+++ MATERIAL TO PROCESS

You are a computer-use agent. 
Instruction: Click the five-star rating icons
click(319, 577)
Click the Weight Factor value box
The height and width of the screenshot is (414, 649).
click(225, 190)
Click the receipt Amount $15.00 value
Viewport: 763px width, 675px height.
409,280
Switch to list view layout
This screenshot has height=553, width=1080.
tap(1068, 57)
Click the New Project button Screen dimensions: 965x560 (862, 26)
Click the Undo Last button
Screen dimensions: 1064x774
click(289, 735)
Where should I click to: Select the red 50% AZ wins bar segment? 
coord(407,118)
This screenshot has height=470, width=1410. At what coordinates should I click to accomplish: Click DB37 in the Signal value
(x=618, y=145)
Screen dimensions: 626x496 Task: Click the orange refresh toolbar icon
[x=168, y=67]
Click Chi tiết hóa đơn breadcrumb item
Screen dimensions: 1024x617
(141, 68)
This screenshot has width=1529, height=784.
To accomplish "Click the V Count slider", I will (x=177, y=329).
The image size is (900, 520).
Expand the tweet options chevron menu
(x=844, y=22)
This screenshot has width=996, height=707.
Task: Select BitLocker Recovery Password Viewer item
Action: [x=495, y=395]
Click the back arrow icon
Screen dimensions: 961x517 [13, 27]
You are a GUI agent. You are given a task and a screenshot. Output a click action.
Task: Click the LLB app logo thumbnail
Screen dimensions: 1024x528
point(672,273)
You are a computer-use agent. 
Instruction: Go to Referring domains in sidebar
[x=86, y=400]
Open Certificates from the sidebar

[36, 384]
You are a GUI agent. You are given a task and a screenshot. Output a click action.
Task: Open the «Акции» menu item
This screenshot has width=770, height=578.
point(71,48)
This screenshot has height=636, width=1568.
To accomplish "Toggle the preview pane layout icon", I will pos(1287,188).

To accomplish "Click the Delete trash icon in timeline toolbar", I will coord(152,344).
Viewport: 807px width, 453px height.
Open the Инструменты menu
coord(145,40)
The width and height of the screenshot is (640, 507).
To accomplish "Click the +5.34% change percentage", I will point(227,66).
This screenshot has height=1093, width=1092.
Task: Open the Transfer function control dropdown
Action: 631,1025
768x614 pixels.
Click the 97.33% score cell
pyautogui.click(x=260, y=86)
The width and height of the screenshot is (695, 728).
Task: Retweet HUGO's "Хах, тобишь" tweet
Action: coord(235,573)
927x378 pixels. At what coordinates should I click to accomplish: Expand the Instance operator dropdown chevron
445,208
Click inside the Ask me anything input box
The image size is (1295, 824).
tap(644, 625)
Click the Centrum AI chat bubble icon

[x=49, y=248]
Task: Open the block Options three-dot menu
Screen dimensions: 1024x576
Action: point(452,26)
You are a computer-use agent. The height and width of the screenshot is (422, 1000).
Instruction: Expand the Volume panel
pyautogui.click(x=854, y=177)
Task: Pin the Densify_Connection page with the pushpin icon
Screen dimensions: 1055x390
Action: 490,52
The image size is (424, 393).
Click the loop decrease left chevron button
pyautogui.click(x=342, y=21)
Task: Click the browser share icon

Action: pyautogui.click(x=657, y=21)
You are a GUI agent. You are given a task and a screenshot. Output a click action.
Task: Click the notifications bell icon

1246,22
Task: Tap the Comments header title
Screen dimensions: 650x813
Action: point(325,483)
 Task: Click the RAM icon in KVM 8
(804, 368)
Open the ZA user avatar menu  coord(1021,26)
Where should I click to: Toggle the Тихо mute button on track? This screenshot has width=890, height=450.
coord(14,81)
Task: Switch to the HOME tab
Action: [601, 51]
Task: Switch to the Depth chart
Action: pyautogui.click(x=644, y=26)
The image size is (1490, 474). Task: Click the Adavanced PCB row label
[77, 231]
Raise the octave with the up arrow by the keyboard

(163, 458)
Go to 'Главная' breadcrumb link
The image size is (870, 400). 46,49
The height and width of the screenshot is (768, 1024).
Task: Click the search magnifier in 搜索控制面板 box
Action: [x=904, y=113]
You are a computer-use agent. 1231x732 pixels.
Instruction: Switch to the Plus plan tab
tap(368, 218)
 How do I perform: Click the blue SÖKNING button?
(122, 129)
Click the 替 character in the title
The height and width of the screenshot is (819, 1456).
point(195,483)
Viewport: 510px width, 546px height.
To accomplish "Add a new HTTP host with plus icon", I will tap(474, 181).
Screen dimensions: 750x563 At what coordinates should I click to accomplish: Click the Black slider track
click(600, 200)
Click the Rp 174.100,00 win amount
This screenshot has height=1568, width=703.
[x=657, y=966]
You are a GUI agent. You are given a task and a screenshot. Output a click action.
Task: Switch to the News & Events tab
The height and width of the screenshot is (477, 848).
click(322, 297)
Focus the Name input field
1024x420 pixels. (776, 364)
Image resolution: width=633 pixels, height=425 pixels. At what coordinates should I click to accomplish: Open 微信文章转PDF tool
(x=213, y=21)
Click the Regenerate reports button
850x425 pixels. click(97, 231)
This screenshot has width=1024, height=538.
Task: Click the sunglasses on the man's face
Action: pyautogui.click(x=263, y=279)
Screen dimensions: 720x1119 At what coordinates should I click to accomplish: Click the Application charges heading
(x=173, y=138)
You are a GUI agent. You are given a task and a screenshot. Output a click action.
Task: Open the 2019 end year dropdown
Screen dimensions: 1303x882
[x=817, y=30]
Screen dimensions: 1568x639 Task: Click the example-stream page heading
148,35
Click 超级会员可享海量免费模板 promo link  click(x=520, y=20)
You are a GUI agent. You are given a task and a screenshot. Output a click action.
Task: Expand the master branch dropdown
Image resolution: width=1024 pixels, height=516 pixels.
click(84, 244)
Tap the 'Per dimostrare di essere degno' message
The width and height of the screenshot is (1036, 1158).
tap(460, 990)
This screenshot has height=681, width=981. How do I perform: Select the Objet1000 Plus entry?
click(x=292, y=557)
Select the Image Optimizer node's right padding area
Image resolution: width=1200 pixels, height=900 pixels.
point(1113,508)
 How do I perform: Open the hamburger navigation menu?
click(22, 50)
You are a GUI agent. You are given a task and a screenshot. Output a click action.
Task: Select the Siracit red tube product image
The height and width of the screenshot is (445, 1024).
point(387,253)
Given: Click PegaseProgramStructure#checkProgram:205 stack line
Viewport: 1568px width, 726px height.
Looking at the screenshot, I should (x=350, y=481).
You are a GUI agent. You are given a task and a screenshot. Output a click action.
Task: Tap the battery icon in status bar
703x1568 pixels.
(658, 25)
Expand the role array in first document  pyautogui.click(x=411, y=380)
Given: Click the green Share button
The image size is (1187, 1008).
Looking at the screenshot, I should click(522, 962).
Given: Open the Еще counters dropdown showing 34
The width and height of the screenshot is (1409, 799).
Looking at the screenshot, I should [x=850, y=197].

++++++

◆ **TASK BRIEF**:
Would you retype the lines above from the one with "Click the back arrow icon" down to the one with "Open the ZA", word for word, both ends included and no other lines?

◆ **OUTPUT**:
Click the back arrow icon
Screen dimensions: 961x517 [13, 27]
You are a GUI agent. You are given a task and a screenshot. Output a click action.
Task: Click the LLB app logo thumbnail
Screen dimensions: 1024x528
point(672,273)
You are a computer-use agent. 
Instruction: Go to Referring domains in sidebar
[x=86, y=400]
Open Certificates from the sidebar

[36, 384]
You are a GUI agent. You are given a task and a screenshot. Output a click action.
Task: Open the «Акции» menu item
This screenshot has width=770, height=578.
point(71,48)
This screenshot has height=636, width=1568.
To accomplish "Toggle the preview pane layout icon", I will pos(1287,188).

To accomplish "Click the Delete trash icon in timeline toolbar", I will coord(152,344).
Viewport: 807px width, 453px height.
Open the Инструменты menu
coord(145,40)
The width and height of the screenshot is (640, 507).
To accomplish "Click the +5.34% change percentage", I will point(227,66).
This screenshot has height=1093, width=1092.
Task: Open the Transfer function control dropdown
Action: 631,1025
768x614 pixels.
Click the 97.33% score cell
pyautogui.click(x=260, y=86)
The width and height of the screenshot is (695, 728).
Task: Retweet HUGO's "Хах, тобишь" tweet
Action: coord(235,573)
927x378 pixels. At what coordinates should I click to accomplish: Expand the Instance operator dropdown chevron
445,208
Click inside the Ask me anything input box
The image size is (1295, 824).
tap(644, 625)
Click the Centrum AI chat bubble icon

[x=49, y=248]
Task: Open the block Options three-dot menu
Screen dimensions: 1024x576
Action: point(452,26)
You are a computer-use agent. The height and width of the screenshot is (422, 1000).
Instruction: Expand the Volume panel
pyautogui.click(x=854, y=177)
Task: Pin the Densify_Connection page with the pushpin icon
Screen dimensions: 1055x390
Action: 490,52
The image size is (424, 393).
Click the loop decrease left chevron button
pyautogui.click(x=342, y=21)
Task: Click the browser share icon

Action: pyautogui.click(x=657, y=21)
You are a GUI agent. You are given a task and a screenshot. Output a click action.
Task: Click the notifications bell icon

1246,22
Task: Tap the Comments header title
Screen dimensions: 650x813
Action: point(325,483)
 Task: Click the RAM icon in KVM 8
(804, 368)
Open the ZA user avatar menu  coord(1021,26)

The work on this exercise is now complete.